● **BRIEF**:
Quote exactly, and only, the lines of the material below from the line with "The width and" through the line with "Click the STEP 4 progress badge".

● **TASK DATA**:
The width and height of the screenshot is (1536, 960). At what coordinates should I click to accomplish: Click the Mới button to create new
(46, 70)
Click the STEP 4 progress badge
--
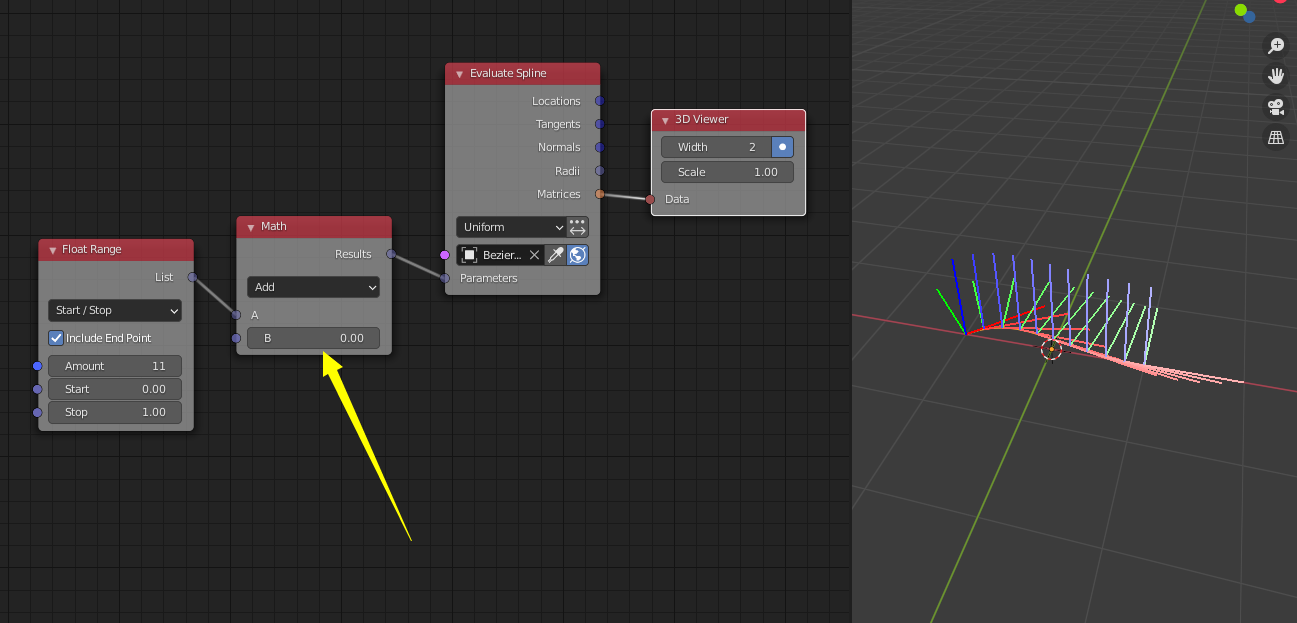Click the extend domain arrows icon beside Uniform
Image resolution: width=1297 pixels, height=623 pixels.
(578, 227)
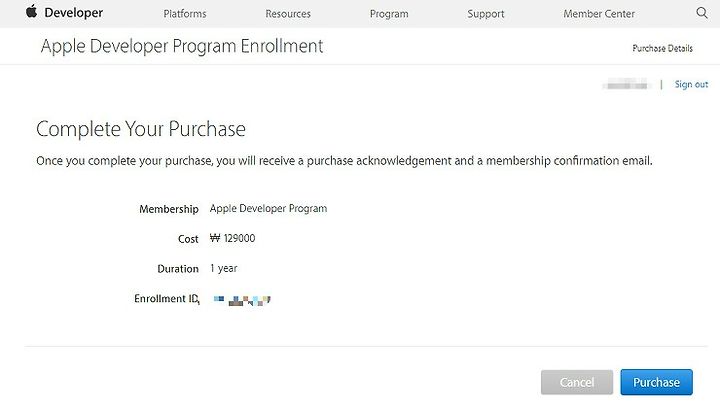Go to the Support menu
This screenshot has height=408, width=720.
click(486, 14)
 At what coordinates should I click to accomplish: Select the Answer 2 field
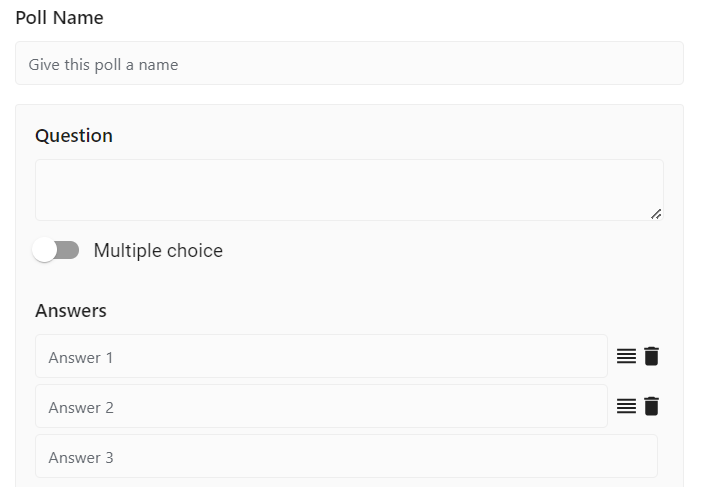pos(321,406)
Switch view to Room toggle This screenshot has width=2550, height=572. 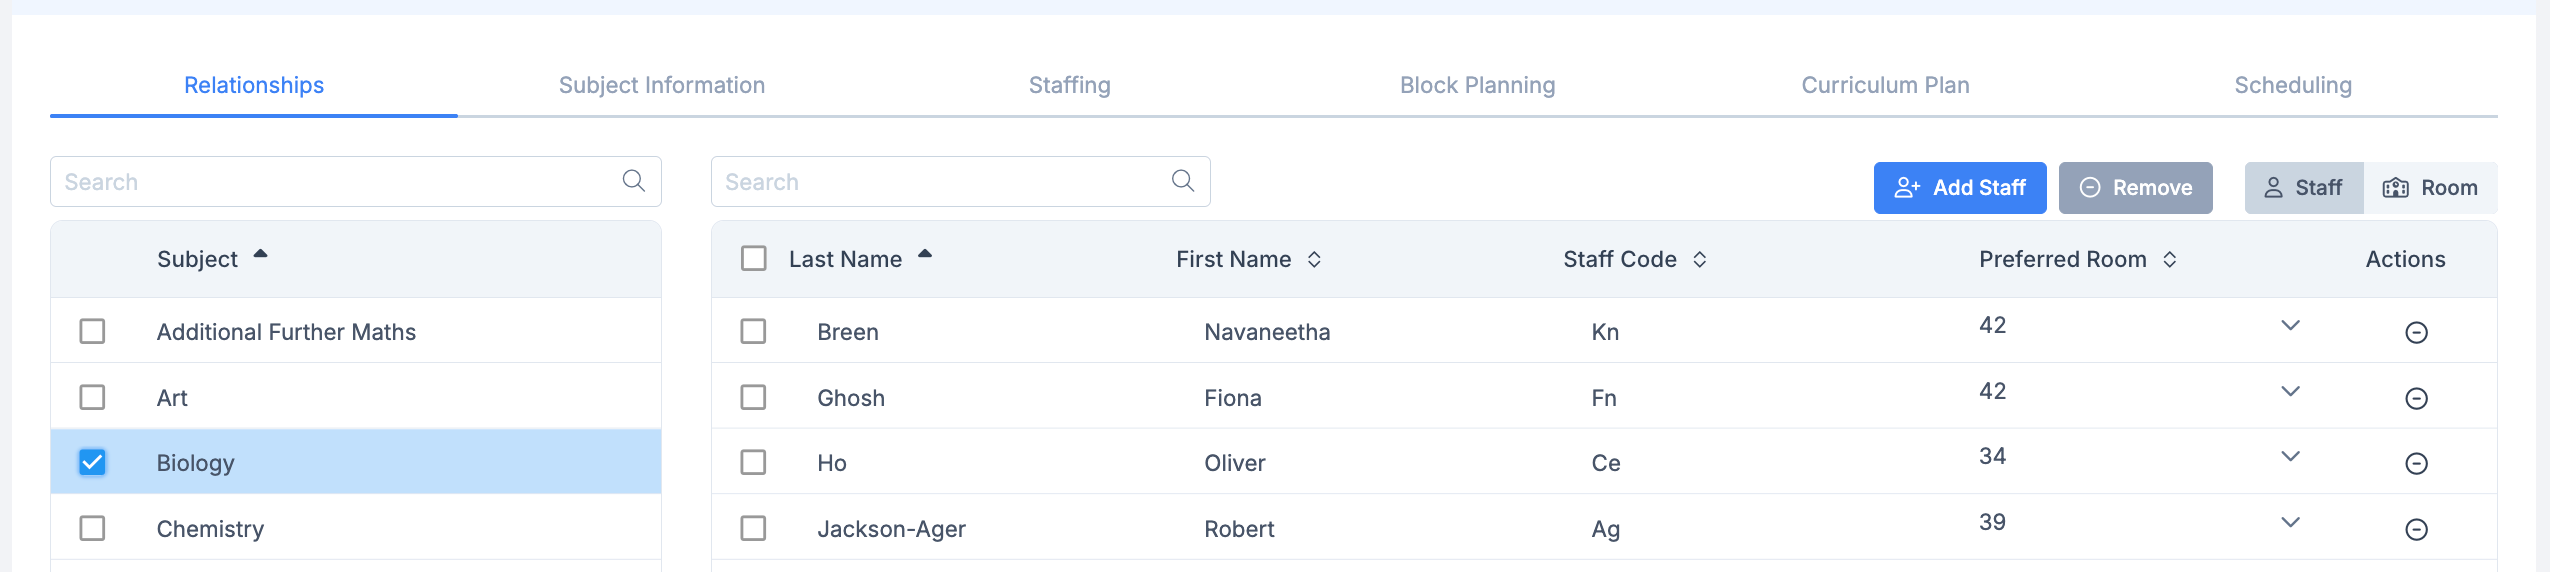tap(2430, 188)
...
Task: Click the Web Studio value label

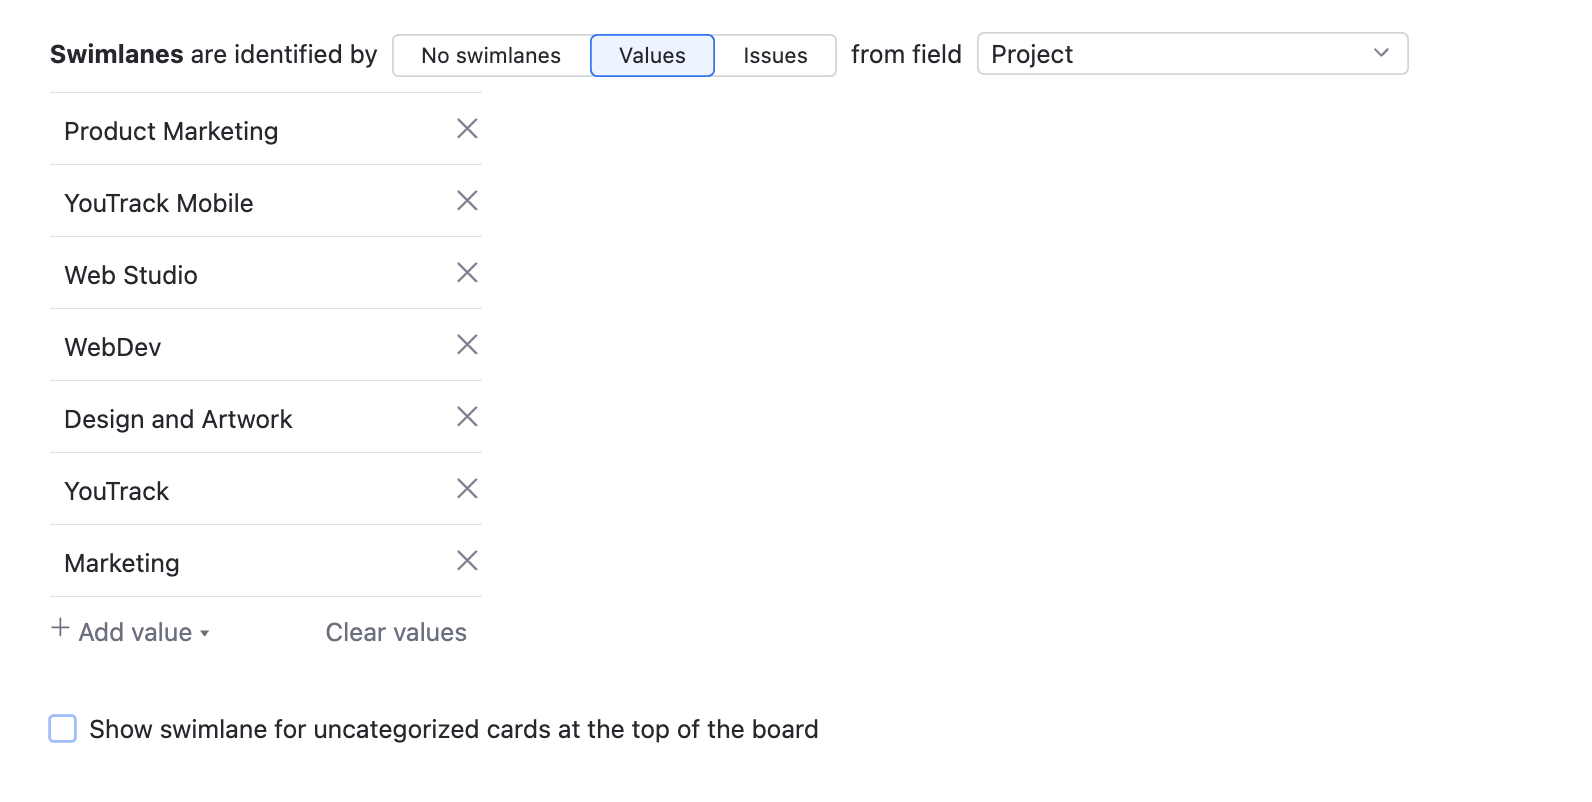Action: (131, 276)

● **COMPLETED TASK**:
The width and height of the screenshot is (1536, 960). At what coordinates should I click to accomplish: Click the Mới button to create new
(46, 70)
Click the STEP 4 progress badge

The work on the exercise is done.